Fluffeh writes:
"National Security Agency documents released this week by The Washington Post gave a glimpse of an NSA program that allows the agency to capture the voice content of virtually every phone call in an unnamed country and perform searches against the stored calls' metadata to find and listen to conversations for up to a month after they happened. Bulk methods capture massive data flows 'without the use of discriminants,' as President Obama put it in January. By design, they vacuum up all the data they touch; meaning that most of the conversations collected by RETRO would be irrelevant to U.S. national security interests.
Of course, whether that capture can be considered monitoring comes down to semantics.

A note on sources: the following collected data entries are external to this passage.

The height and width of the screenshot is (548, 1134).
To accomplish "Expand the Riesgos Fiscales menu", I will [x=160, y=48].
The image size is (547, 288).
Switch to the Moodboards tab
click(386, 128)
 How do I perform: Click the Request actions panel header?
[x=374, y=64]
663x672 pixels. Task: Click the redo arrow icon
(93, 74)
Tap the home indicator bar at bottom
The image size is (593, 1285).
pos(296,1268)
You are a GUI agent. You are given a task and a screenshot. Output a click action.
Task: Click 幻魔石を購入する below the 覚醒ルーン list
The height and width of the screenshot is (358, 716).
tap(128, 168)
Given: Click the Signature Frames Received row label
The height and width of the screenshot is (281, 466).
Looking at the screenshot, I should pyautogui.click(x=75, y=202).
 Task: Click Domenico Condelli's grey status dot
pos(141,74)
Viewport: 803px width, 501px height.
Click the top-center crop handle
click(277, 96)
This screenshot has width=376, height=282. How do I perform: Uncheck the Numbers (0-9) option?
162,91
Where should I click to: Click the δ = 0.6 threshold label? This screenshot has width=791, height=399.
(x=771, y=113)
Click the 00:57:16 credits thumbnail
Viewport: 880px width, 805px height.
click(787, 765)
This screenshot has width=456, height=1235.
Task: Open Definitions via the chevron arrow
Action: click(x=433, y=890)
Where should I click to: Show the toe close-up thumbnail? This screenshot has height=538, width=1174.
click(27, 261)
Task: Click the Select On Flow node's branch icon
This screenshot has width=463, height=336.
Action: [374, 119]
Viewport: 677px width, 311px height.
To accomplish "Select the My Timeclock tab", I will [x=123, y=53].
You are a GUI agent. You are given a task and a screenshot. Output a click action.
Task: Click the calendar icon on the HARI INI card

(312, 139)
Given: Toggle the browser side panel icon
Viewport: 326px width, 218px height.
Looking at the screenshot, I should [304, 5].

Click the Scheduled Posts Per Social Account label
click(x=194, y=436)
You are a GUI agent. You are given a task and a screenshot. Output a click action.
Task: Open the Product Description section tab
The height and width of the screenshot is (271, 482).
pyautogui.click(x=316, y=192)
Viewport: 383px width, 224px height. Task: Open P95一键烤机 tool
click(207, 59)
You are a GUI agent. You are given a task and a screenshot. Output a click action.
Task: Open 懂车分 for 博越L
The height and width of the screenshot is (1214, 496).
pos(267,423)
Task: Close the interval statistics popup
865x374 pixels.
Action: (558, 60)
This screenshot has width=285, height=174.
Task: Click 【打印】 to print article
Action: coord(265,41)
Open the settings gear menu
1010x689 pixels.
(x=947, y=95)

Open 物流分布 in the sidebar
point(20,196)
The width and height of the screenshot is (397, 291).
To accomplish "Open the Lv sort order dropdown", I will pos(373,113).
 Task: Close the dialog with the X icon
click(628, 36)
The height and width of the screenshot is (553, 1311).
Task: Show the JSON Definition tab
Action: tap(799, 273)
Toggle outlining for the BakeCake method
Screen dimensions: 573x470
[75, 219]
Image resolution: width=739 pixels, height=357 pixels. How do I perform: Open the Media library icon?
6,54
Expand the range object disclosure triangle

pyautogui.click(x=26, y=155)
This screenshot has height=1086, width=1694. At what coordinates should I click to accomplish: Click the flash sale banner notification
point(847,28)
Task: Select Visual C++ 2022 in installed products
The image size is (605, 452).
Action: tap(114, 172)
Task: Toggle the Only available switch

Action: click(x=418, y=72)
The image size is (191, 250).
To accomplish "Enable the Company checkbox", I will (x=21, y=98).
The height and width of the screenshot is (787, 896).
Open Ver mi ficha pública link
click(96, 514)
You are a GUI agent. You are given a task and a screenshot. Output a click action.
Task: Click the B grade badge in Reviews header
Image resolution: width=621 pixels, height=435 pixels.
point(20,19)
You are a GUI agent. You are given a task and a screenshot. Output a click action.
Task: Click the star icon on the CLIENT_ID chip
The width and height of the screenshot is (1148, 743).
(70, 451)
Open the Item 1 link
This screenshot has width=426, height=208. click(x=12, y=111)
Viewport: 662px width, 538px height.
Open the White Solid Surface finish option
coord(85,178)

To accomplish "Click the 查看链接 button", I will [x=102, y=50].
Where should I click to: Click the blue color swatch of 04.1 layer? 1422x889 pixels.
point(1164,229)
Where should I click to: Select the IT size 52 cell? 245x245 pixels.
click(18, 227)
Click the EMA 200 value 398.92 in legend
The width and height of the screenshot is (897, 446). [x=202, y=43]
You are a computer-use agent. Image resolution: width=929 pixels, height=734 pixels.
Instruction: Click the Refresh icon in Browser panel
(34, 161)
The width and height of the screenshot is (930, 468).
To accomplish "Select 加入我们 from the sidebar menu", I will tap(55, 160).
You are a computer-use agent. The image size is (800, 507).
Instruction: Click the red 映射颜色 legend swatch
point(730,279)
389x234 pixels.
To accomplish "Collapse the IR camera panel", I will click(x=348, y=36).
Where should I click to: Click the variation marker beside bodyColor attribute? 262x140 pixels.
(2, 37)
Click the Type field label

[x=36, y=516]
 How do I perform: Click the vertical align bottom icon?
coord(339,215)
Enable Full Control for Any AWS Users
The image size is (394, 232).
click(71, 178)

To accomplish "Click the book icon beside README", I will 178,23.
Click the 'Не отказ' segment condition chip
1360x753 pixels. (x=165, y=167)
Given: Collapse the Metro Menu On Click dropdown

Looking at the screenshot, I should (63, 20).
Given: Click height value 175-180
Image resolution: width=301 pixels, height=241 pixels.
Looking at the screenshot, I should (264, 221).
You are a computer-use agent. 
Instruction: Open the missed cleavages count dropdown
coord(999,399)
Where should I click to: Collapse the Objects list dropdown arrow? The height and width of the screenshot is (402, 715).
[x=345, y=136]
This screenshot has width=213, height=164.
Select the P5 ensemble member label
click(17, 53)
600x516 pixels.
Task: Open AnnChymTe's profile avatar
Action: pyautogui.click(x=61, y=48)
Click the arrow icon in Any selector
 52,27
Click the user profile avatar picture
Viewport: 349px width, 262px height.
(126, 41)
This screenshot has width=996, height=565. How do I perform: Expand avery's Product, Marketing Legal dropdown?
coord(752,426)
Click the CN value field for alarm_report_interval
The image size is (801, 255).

In the NSA's reasoning, it's not 'surveillance' until a human listens in. And since most of the calls accessible by Retrospective are flushed from its 'cache' after a month without being queried, the NSA could argue that the calls have never been surveilled."
(Score: 1) by chown on Friday March 21 2014, @06:06PM
Oh, hey, that last sentence stands on it's own quite nicely there (and I only had to make 1 grammatical edit...) (emphasis mine)
You should've made more than one grammatical edit....
(Score: 2) by wantkitteh on Saturday March 22 2014, @04:13PM
Owned. Then again, with your username, I wouldn't expect anything less ;)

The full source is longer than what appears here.